VTDP: Data Cleaning

Much scientific and engineering data contains flaws and these can be due to a variety of causes. Sometimes sensors malfunction, and return erroneous values. Sometimes, the sensors are accurate but they record something that is not wanted. If the erroneous values can be definitively characterized, an automatic filter can be created to find them, but often the best that can be done is that the automatic filter flags values that are likely to be flawed. A human operator is required to make to the actual decision.

Example: Modern seafloor mapping is done using multibeam sonars. These measure an array of depths from a single sonar 'ping'. The problem is that these sonars also sense fish and seaweed in the water and problems can occur with the sensors. Because of this automatic cleaning methods are not always reliable and human operators must be involved in the process of deciding if depth soundings are valid or not. The task is important with potentially serious conscquences; for example a data point might be removed that corresponds to a steel mast of a wreck and a chart constructed that fails to show the hazard [1].

The CARIS hydrographic data cleaning system. The yellow box indicates a set of operator selected depth soundings that will be flagged as 'bad'.

The general principle of a visual data editor is to allow technicians to clean data as quickly and efficiently as possible. Some of the ways of achieving this are.

  1. To provide a view such that outliers data points stand out clearly.
  2. Provide an editing tool, typically an editing box or a lasso, enabling many soundings to be selected and removed with a single click.
  3. Run an algorithm to automatically detect likely cases of bad data. These are then highlighted in some way, and the operator's task is to push a button to delete set of detected and highlighted data points.
Visual Data Cleaning Process
    Display Environment: A graphic display containing elements representing data.

    1. Data points are graphically displayed in such a way that potential bad data points stand out clearly.
    2. In some systems candidate 'bad' data points are automatically flagged by a computer algorithm. These flags are visually displayed.
    3. A trained operator assesses these data points based on knowledge of the data acquisition system and mentaly categorizes them as good or bad.
    4. In certain cases the operator executes an epistemic action to drill down and find additional information regarding particular points.
    5. The operator selects the bad data points and hits a 'delete' button, externalizing the decision.
    6. The operator executes an action to advance to the next set of points to be cleaned.
    7. Repeat from 2 as needed.

The above is the bare bones of the visual thinking process. In some implementations the loop is a simple look, select, delete, and advance, process.

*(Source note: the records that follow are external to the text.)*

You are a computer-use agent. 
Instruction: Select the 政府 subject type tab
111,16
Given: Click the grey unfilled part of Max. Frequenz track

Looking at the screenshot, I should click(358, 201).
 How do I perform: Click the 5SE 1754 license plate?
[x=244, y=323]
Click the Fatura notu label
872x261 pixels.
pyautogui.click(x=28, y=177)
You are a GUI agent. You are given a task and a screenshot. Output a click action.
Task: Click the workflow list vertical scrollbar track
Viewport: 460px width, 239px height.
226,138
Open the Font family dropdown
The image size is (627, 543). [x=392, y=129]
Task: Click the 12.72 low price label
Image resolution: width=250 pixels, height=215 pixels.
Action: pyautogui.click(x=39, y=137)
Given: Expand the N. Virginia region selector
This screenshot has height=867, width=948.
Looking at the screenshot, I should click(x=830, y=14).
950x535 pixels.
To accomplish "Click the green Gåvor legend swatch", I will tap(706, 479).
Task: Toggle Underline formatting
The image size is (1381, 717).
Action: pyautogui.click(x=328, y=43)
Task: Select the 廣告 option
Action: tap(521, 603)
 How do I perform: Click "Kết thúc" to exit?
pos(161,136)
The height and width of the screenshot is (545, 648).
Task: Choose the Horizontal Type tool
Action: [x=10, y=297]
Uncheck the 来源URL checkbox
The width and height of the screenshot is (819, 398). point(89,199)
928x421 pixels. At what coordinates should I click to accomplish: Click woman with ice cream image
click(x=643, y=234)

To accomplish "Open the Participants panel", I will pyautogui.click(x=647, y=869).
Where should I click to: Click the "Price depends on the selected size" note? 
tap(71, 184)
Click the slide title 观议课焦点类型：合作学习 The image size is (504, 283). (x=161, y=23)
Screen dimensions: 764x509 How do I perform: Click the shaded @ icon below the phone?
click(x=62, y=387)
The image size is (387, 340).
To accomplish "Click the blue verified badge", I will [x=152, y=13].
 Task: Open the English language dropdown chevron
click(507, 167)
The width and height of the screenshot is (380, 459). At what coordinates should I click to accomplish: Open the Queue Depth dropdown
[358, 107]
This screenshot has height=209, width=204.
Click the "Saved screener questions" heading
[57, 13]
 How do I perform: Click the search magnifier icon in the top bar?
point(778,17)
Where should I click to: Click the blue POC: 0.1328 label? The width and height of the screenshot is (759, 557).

In others it can become extremely elaborate, depending on the task and the amount of additional information that can be brought in to bear on the problem

Implementation Guideline: Implement to optimize throughput, while maintaining quality. Data cleaning systems have an advantage over many visual thinking systems in that performance can be rigorously assessed. In the case of data cleaning, productivity can be measured as can qualilty.

Implementation Guideline: Data cleaning is usually a routine and monotonous task and because of this errors can occur due to operator fatigue. Methods for countering this include having other operators or supervisors check the work.

Implementation Guideline: It is often useful to provide support for systematic and complete processing. Without this operators may inadvertantly miss sections of the data. In addition this can be useful to ensure that sections of data are not inadvertantly processed more than once.

[1] Ware, C., Slipp, L., Wong, K. W., Nickerson, B., Wells, D. E., Lee, Y. C., ... & Costello, G. (1993). A system for cleaning high volume bathymetry.International Hydrographic Review69, 77-77.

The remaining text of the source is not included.